But according to former Democratic FCC Commissioner Michael Copps, one of the deal's opponents, divestitures and conditions would not be enough to ensure the deal serves the public interest. "We're talking about something that goes to the fundamentals of democracy and free speech. And there's no compromising on that when you get a deal that stinks as bad as this deal does," Copps said during the conference call.

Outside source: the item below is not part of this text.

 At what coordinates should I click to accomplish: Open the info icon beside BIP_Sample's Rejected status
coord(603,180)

Beyond the overall reach of the combined company, a major concern for Copps is Sinclair's approach to news coverage. He and others have noted the short commentary programs the company produces in its headquarters and requires its myriad stations to run. Recent episode titles from one such program, "Behind the Headlines with Mark Hyman," include "Fake News," "Anonymous Sources," "Clinton Threat" and "Dishonest New York Times." Another commentary program from Sinclair, "Bottom Line with Boris," is hosted by former Trump White House official Boris Epshteyn.

Some industry observers, however, have noted that Sinclair's local news segments represent only a small fraction of the overall programming carried on its stations. The bulk of programming is comprised of network shows and syndicated content. Moreover, there is no mechanism for the FCC to consider content balance issues as part of its review of the deal.

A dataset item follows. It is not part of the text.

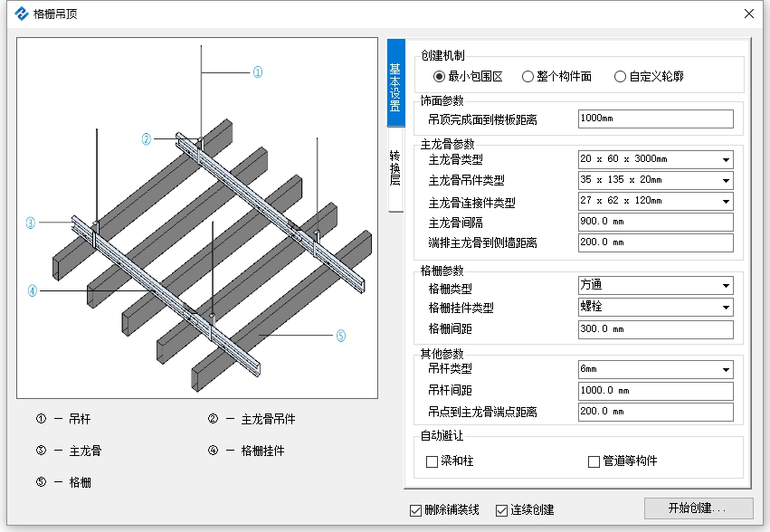Click the app logo icon in title bar
This screenshot has width=770, height=532.
22,14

Charles Herring, president of One America News Network (US), a conservative-leaning news network owner, sounded another area of concern. He noted that as Sinclair gets bigger, it can demand higher retransmission consent fees for its broadcast stations, as well as higher affiliate fees for its recently acquired cable network, Tennis Channel. "This raises prices for consumers and more importantly, it consumes programming budgets," Herring said during the Aug. 7 conference call, noting that if pay TV providers are paying higher rates to Sinclair, it leaves them with less money to pay to smaller independent network owners.

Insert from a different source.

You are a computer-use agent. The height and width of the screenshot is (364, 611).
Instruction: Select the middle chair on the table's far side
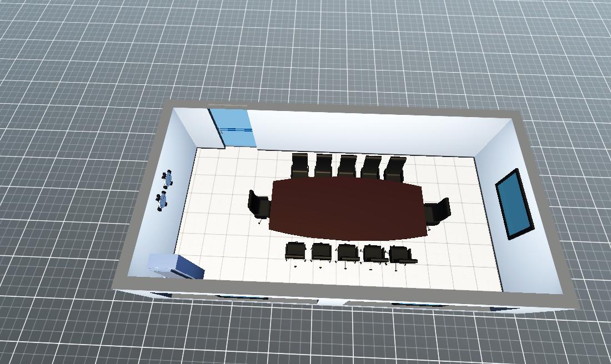[x=347, y=165]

"With the market strength Sinclair will have post-merger, it could take any channel it wants, regardless of the merit of that channel with the consumer or the cable company, and basically force it on the cable company and thus on consumers," Herring said.

In a petition to deny filed with the FCC on Aug. 7, DISH Network Corp. echoed a concern over higher retrans fees. Citing a study from Janusz Ordover — an emeritus professor of economics at New York University and a former deputy assistant attorney general for economics at the Antitrust Division at the Department of Justice under President George H.W. Bush — DISH said there is a direct correlation between retrans fees and the overall size of the broadcast group as well as to the number of markets where the group controls more than one station. In other words, the study, which was commissioned by DISH, found that as a broadcast group gets bigger, its retrans fees get higher.

"MVPDs like DISH could successfully hold off above-normal price increases if threatened with a blackout by Sinclair or Tribune alone, but could not do so if threatened with a blackout of all New Sinclair stations at the same time," the company explained.